**Problem details**
In the entries that follow, the line with "Union prepares strike" opens the range and the line with "Is the Alberta" closes it; repeat that range exactly, both lines included.

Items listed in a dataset
□ □ □ □

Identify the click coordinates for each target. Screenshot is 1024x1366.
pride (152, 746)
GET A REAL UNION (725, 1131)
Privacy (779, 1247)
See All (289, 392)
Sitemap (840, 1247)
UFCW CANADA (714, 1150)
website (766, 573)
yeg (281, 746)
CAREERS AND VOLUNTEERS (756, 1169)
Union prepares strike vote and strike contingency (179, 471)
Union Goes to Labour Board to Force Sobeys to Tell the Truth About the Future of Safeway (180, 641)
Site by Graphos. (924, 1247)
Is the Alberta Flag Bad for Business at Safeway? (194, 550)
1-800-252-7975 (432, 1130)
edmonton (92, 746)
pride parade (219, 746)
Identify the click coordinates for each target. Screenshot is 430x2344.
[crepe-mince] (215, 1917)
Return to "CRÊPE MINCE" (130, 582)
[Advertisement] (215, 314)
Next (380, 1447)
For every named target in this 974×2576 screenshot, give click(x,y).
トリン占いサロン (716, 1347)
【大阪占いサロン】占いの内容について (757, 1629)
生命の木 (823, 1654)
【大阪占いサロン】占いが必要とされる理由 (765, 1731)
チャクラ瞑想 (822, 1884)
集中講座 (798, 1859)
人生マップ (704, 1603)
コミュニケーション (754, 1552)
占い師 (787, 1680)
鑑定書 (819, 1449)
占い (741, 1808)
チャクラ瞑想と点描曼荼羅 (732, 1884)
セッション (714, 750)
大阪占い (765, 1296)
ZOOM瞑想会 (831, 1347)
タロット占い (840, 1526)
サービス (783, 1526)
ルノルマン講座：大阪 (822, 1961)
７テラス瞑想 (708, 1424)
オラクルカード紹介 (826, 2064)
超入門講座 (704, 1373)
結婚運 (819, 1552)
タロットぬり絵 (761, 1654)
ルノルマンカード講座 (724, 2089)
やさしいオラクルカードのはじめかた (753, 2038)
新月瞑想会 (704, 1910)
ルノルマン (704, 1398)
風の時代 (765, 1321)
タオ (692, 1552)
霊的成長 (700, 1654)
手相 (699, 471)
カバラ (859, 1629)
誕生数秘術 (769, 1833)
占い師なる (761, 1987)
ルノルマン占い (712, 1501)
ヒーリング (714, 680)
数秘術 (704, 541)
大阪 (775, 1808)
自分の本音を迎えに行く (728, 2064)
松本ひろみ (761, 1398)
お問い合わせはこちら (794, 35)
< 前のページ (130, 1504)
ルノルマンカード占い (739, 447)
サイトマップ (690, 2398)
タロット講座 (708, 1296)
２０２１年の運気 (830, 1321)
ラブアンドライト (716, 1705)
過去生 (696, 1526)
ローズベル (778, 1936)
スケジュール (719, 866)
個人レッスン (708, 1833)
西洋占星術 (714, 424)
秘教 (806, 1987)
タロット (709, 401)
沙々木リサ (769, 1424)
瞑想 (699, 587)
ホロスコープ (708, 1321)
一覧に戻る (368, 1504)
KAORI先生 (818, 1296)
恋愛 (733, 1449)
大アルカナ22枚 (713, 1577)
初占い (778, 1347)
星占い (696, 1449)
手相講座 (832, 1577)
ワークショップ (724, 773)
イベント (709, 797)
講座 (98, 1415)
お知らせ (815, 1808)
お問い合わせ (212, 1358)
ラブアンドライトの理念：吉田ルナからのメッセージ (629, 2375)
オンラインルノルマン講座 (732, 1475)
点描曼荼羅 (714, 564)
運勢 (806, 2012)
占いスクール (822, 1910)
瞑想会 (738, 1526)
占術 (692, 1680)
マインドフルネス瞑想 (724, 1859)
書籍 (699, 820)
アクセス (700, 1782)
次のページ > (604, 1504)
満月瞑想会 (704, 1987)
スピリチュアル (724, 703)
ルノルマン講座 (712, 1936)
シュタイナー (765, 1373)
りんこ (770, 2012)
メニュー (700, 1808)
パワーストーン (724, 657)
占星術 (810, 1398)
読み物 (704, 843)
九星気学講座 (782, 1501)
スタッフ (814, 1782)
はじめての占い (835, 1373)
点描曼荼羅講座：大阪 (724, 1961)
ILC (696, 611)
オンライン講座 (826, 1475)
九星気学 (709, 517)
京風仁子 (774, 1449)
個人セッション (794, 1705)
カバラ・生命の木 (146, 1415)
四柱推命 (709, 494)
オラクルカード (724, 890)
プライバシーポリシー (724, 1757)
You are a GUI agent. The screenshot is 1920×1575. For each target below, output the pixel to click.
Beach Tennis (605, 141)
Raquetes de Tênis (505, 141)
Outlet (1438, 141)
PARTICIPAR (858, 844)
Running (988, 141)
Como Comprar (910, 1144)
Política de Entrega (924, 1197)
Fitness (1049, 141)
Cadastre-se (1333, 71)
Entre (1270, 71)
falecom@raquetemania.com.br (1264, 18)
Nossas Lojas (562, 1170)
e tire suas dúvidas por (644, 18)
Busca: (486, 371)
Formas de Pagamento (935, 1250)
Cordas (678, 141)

□ □ □ □

**Written response**
Union prepares strike vote and strike contingency (179, 471)
Union Goes to Labour Board to Force Sobeys to Tell the Truth About the Future of Safeway (180, 641)
Site by Graphos. (924, 1247)
Is the Alberta Flag Bad for Business at Safeway? (194, 550)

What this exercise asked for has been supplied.